#### PAGE TEXT
▶

Wilson says of his early experiences in Czechoslovakia that he could feel there were people pushing against the grain. There was the oppression of extreme censorship through the country, which wasn’t just dictating what could and could not be published, but was setting the tone for Czechoslovakia’s atmosphere as a whole.
It was at a party one night when Wilson met art historian and cultural critic Ivan Jirous, who introduced him to the Plastic People of the Universe, a band heavily influenced by the likes of the Velvet Underground. It would prove to be a life-changing encounter.
The communist regime was suspicious of ideas and kept a close watch on writers and playwrights, but it took them longer to see music as anything that should be taken seriously. Wilson says that when he joined the band as their singer, a role he took on from 1970 to 1972, he wasn’t making a conscious political statement. None of them were. All they wanted to do was make rock n’ roll.
“As I discovered later it was cultural things like playwrights and poets and little books being published that were the signs that something was happening. I kind of developed this notion that I think is still true, that it’s always the culture that changes first. Politics are the last to change. Things that are happening under the surface and are largely invisible to the official eye, that’s where the seeds of change first sprout, and it usually happens first in poetry because poetry comes to practice without a stage or a public space. So it was the poets who were the avant garde and close upon them came the musicians.”
As Soviet and Warsaw Pact troops had invaded, the tanks were in the streets, the band’s attitude was, “Let’s do as much as we can, while we still can.”
Their sense of urgency proved insightful, as the government eventually caught on to music as a radical outlet and set up a system that required musicians to go through a licensing process; the Plastics failed the test. They didn’t have a Czech name, they sang in English, and they refused to cut their hair. The band continued to play, however, moving further and further under the radar, its following growing along the way. But the totalitarian system never let up, gathering exhaustive files on band members and anyone they could who was involved, even as a fan. Eventually the band was arrested and Wilson was expelled from Czechoslovakia.

◀

#### PROMPT 1
Using the passage on Wilson and the Plastic People of the Universe, decide whether each statement agrees with it: (a) Wilson sang with the band from 1970 to 1972; (b) the regime treated music as a serious threat from the outset; (c) the Plastics passed the licensing test. Mark each yes or no, quoting the deciding words.
#### PROMPT 2
Write a continuation of the passage on Wilson and the Plastic People of the Universe, starting after its final sentence.

Dataset records:
▶

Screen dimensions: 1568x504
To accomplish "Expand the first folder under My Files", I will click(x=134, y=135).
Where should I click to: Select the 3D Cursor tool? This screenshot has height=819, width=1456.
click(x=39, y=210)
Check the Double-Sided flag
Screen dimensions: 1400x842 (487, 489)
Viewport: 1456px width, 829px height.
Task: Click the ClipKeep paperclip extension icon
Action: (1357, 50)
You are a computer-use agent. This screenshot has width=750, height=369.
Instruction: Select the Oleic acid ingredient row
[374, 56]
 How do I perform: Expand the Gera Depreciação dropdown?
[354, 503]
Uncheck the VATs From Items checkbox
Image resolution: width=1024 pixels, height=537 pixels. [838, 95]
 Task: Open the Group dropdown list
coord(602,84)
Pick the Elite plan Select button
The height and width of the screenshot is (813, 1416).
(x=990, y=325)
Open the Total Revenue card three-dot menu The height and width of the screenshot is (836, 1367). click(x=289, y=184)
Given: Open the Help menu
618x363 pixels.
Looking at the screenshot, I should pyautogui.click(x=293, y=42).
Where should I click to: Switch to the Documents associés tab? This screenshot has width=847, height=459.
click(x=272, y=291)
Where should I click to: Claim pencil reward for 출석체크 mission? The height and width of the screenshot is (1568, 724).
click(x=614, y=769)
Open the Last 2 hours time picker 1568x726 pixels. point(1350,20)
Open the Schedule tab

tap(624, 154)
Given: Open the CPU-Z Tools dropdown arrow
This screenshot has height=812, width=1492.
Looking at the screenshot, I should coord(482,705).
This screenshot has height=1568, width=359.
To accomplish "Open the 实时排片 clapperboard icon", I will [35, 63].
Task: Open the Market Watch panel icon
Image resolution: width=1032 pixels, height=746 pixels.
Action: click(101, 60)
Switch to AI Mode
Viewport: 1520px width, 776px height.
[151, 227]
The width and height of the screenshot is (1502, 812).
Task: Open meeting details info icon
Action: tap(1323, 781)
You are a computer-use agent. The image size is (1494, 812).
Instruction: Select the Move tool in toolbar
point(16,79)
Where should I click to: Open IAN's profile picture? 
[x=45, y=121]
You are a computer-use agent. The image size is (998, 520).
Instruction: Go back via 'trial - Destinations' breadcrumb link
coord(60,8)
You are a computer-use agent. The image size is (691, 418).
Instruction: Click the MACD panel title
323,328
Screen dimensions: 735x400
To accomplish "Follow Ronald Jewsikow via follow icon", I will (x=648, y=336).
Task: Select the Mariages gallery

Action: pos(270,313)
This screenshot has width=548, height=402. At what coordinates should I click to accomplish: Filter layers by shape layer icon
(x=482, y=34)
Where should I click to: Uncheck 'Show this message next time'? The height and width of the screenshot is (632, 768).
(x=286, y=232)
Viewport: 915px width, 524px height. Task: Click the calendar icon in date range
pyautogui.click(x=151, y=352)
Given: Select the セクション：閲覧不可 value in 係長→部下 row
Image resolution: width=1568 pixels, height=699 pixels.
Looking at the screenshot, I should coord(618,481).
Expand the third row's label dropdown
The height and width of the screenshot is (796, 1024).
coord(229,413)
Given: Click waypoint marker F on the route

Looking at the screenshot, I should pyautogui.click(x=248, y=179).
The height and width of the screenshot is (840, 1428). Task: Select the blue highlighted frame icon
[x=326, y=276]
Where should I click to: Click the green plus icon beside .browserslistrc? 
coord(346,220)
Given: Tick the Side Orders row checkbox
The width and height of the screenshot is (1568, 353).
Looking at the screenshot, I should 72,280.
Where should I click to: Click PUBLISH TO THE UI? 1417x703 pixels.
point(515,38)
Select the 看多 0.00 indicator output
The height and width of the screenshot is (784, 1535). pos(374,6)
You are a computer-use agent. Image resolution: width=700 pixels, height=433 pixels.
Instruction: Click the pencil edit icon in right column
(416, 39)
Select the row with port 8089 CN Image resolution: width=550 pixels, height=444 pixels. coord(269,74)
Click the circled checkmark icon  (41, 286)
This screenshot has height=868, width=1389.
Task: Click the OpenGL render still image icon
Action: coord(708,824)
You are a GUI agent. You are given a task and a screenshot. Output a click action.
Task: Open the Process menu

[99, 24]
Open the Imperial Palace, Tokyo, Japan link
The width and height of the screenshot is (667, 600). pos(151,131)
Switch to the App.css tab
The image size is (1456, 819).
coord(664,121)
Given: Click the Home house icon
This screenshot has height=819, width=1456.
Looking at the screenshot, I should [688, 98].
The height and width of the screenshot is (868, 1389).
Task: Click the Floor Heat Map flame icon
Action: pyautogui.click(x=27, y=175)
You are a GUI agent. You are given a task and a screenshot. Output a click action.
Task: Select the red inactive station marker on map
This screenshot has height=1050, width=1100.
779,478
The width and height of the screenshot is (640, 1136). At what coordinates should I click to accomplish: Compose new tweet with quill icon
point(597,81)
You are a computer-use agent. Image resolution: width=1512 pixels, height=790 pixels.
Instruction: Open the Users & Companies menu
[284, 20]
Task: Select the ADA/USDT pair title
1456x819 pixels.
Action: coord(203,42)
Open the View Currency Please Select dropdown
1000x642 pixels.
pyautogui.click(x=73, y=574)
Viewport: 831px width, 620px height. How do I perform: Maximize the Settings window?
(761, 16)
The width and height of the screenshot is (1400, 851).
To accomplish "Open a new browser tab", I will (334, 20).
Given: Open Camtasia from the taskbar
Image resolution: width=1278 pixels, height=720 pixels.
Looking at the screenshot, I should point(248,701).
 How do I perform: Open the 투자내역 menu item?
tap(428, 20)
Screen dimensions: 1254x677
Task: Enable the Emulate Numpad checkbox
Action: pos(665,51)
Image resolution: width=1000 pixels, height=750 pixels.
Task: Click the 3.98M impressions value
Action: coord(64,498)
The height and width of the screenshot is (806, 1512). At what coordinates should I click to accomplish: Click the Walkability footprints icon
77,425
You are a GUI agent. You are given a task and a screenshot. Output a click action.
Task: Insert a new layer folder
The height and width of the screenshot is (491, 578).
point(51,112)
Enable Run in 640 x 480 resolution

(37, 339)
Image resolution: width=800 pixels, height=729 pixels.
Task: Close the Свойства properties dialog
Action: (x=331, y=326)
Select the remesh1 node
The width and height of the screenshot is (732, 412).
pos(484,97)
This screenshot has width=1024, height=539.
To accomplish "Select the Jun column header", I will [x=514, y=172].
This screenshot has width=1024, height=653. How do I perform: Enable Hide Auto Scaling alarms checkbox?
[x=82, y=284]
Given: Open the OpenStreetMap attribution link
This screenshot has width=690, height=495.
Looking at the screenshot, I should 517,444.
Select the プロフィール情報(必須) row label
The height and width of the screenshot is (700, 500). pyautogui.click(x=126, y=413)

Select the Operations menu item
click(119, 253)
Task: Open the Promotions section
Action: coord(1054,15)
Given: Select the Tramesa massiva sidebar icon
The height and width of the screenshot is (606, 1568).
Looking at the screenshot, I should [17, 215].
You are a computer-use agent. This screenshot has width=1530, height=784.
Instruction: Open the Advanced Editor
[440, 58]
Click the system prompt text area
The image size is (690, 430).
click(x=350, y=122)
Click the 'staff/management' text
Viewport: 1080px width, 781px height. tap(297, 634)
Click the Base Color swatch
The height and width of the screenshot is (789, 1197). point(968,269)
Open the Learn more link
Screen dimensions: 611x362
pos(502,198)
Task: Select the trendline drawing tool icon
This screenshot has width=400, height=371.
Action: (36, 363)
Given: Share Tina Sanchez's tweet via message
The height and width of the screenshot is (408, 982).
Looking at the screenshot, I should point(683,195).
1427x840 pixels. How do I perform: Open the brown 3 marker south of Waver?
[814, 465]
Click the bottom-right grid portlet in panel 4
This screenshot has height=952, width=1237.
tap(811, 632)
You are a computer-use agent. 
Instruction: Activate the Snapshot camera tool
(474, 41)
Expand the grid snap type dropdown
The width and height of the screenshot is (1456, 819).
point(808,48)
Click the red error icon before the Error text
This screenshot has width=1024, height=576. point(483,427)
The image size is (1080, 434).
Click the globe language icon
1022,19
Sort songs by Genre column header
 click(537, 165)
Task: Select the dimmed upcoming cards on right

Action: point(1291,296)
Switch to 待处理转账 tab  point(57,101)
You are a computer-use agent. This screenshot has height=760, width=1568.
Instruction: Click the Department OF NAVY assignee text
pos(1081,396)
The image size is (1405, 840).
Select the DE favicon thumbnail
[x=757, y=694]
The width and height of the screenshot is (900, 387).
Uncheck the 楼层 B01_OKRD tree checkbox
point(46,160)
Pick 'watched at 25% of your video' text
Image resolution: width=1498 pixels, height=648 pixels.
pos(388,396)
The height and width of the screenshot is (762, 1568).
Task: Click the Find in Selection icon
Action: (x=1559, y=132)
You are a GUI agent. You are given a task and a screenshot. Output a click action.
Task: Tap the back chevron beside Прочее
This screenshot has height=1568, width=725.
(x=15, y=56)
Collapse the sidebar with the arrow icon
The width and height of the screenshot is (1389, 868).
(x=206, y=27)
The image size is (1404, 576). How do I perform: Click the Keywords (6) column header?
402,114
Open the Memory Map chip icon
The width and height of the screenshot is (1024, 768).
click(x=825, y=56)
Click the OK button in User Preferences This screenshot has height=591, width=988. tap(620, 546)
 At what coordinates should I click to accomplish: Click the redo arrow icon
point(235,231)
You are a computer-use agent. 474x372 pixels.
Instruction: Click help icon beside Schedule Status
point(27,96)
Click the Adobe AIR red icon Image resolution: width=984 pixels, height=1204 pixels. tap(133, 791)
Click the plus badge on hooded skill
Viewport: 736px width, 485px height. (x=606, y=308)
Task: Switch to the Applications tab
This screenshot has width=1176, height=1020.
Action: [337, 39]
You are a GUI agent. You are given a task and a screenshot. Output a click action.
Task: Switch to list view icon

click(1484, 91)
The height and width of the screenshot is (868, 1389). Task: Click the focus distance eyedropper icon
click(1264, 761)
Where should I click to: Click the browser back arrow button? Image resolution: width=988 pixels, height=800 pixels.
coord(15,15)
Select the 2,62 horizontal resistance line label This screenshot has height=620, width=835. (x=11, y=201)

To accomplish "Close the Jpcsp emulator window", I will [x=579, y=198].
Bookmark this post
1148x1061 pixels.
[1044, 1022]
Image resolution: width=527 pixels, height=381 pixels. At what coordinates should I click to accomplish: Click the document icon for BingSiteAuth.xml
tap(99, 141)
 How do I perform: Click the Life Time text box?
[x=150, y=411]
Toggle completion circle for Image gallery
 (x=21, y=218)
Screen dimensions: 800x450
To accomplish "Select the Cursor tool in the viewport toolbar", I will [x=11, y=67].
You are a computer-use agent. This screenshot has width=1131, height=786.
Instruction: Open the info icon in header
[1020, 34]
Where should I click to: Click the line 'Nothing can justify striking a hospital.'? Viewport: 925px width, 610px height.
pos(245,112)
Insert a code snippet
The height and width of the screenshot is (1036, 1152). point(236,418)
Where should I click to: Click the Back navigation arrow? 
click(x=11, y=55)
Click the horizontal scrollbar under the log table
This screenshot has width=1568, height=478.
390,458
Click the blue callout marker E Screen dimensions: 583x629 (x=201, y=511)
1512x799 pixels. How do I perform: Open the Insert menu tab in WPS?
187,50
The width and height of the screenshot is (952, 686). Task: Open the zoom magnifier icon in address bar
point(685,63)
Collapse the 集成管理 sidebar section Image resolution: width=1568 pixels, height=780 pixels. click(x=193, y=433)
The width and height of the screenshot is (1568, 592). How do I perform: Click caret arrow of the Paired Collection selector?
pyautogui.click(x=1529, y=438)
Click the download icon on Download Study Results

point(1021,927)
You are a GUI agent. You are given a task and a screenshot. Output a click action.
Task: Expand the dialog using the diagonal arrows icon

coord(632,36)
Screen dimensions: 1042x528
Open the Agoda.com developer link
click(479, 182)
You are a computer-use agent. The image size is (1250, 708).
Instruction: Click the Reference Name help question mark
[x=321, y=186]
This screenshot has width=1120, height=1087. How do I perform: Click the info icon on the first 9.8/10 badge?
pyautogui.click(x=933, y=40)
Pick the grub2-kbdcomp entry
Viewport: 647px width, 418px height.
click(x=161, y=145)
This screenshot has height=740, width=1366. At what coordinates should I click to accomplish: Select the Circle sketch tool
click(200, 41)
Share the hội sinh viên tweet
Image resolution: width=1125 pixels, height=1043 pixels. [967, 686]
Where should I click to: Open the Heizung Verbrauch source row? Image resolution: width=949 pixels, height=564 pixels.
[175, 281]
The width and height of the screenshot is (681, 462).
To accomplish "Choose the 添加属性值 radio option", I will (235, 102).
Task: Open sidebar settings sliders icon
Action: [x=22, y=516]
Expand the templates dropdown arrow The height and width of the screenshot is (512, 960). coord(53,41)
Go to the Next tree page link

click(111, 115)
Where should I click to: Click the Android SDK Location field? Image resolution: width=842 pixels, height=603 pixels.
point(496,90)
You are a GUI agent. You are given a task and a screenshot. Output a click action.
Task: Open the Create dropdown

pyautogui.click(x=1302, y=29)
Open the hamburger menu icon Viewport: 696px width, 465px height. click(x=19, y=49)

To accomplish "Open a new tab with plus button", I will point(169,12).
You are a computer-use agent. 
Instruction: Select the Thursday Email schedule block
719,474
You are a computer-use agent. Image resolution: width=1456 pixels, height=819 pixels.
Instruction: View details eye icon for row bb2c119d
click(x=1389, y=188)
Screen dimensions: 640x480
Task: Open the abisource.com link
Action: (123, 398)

◀

#### EXERCISE OUTPUT 1
(a) Yes: "a role he took on from 1970 to 1972"
(b) No: "it took them longer to see music as anything that should be taken seriously"
(c) No: "the Plastics failed the test"

#### EXERCISE OUTPUT 2
“At this point a movement that had no intentions to be political suddenly became political,” Wilson says. “And this is where the whole thing is so misunderstood. People write about the Plastic People as a band that rocked the regime…This was something totally different but in many ways it was far more radical because one of the things a regime like that cannot possibly tolerate is people doing what they want. They just can’t.”
Wilson says that culture does not set out to be political; it’s the government that makes it so, and in the case of the Plastics, the repressive climate the band grew out of turned something that grew innocently enough out of adoration for the Velvet Underground into something entirely rebellious.
Upon returning to Canada, Wilson continued his involvement with the Plastics by releasing their recordings and getting them distributed. He kept on working with the band for ten years and also worked on translating Czech literature, but eventually made a move to break away from the orbit of this culture. Still, he admits that it’s something that he’s never been able to let go of.
“It’s changed me, but I think it’s not just from being in the Plastic People but being in that society,” Wilson says. “It’s way more traumatic living in a system that doesn’t allow you to do anything.”